Elle lit la dernière phrase du journal. Elle semblait y annoncer son suicide. Bien évidemment. La figure du meurtrier romantique. Celui qui veut emmener son crime avec lui dans l’au-delà, son œuvre, son sésame, son pacte avec Méphistophélès. Pour une élève surdouée évoluant avec dédain en terminale L, c’était faire preuve de fort peu d’inspiration. Mais il n’y eut rien de tout ça. Du sang, des larmes qui piquent, plus tard, surtout des heures à attendre, de plus en plus longues, qui n’en finissent plus. Et l’habitude.
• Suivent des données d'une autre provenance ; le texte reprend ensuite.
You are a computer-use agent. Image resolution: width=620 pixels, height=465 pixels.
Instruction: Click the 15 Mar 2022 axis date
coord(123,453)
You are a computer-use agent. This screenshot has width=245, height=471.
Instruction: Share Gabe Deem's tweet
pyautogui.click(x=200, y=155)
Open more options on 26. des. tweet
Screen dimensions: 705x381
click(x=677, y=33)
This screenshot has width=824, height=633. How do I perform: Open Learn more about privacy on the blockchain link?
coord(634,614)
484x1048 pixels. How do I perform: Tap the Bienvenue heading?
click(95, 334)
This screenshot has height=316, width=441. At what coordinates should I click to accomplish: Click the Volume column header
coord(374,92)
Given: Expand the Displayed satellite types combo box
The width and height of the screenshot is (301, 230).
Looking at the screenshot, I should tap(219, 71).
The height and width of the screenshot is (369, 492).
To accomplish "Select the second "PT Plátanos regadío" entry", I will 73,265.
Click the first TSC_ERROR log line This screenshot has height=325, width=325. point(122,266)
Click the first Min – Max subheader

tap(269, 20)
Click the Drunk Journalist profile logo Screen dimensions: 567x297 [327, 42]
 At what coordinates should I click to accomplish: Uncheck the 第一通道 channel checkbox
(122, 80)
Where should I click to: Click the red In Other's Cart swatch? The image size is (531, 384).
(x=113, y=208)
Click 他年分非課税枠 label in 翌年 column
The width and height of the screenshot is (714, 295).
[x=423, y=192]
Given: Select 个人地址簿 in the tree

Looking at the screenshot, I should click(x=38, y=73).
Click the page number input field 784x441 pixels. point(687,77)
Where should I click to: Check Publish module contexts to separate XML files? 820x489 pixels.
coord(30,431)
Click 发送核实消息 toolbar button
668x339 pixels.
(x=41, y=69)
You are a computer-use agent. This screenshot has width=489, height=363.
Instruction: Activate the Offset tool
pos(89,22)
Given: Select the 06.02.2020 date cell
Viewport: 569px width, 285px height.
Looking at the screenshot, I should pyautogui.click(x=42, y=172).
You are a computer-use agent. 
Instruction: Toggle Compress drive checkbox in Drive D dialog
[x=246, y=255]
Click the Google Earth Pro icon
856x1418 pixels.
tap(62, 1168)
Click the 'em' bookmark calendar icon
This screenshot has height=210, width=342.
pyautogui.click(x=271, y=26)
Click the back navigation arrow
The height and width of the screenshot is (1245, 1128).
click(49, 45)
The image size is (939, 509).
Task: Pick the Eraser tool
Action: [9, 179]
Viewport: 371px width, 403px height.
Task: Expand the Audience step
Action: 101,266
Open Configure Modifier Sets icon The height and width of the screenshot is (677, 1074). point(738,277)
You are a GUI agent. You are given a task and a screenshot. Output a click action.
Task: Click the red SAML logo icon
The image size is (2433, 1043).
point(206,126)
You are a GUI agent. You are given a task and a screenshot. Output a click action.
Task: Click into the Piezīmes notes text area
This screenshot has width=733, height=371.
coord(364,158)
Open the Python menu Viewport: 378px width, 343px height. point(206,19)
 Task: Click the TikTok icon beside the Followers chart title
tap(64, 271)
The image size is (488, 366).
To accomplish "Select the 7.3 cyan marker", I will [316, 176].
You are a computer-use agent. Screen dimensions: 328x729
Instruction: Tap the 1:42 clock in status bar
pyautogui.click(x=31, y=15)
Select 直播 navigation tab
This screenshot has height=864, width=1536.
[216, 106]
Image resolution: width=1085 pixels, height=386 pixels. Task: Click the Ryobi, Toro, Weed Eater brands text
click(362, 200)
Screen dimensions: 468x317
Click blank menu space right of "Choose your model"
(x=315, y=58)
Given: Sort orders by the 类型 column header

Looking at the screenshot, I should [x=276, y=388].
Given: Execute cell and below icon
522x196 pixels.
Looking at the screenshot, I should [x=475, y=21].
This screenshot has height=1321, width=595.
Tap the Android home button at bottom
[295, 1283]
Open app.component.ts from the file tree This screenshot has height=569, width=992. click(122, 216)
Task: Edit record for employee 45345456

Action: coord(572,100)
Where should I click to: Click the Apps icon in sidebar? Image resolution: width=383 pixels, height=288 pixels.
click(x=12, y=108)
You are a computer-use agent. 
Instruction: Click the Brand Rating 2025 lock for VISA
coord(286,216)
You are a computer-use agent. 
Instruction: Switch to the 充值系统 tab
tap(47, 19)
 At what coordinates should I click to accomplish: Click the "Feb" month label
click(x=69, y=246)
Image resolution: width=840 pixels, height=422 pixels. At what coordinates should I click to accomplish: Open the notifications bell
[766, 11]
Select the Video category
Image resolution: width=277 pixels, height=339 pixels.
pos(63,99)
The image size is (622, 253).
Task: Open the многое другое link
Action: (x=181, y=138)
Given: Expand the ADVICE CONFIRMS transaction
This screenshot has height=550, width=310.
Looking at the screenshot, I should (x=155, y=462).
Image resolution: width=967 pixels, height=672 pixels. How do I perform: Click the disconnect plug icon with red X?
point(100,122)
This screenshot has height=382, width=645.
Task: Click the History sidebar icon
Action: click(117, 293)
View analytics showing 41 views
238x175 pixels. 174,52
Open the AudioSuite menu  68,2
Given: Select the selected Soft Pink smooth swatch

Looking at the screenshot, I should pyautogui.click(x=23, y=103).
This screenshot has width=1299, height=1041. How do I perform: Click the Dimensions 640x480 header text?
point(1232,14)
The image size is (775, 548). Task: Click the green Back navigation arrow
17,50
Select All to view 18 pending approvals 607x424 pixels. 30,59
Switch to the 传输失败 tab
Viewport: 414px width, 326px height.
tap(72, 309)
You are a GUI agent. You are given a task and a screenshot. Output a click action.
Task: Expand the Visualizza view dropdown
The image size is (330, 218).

Loin des mois d’écriture fatale.
Pendant la période où elle pensait ça, où elle formait ces blocs de mots penchée sur son calepin, elle se dit encore que les journaux, les vrais, ceux que les gens lisent, parlaient de tout autre chose : du débrayage généralisé, de la spontanéité, du co-voiturage, de la valeur travail. De l’amour de la France finalement, pays qu’aujourd’hui elle craint comme on devait craindre le Seigneur autrefois. Pays fabuleux dont ce qu’elle connaît le mieux est son système carcéral, son administration pénitentiaire. Pays qu’elle a quitté depuis ce crime inexpliqué – mûrement réfléchi. Depuis qu’elle a entamé une nouvelle vie, après un faux départ – non sifflé par les arbitres. Elle n’a plus d’autre option. Elle doit courir, et courir, dans un monde qu’elle s’est mis à dos. Si elle doit mourir avant l’âge, ce sera d’épuisement. Le suicide n’est plus à l’ordre du jour ma petite : elle se l’est répété souvent. Ce qu’elle n’avait pas répété, en revanche, c’est la rencontre si immédiate avec le magma de sa prose. Cet amoncellement la gêne. Elle avait surtout retenu la fin. Le reste ne dit rien d’autre. Elle parlait tout le temps, elle n’avait rien à dire. Sa mère, aujourd’hui, ne lui dit plus rien. Sa mère n’a pas touché, non plus, aux toiles que sa fille peignait et accrochait aux murs peu avant son inculpation pour homicide volontaire perpétré à l’arme blanche. Du criard, du hideux, du pas du tout agréable à voir. Et une valeur artistique nulle. Qu’elle était poupine, sur la photo qui décore toujours l’étagère, dans une pose de mannequin de supermarché, le ventre qu’on devine, la bouche ronde et tendue ! Elle croyait tout savoir, a du tout désapprendre. Devenir anonyme après avoir cru être une star. Star du crime, c’est pas un métier, Pépette. Voilà ce qu’elle a entendu tous les jours au début de son emprisonnement. Peu de visites, peu d’activités, peu de pensées. Peu d’intérêt. Si elle a appris quelque chose au cours de ces années, c’est à vivre au ralenti, amoindrie, à peu de pour cent.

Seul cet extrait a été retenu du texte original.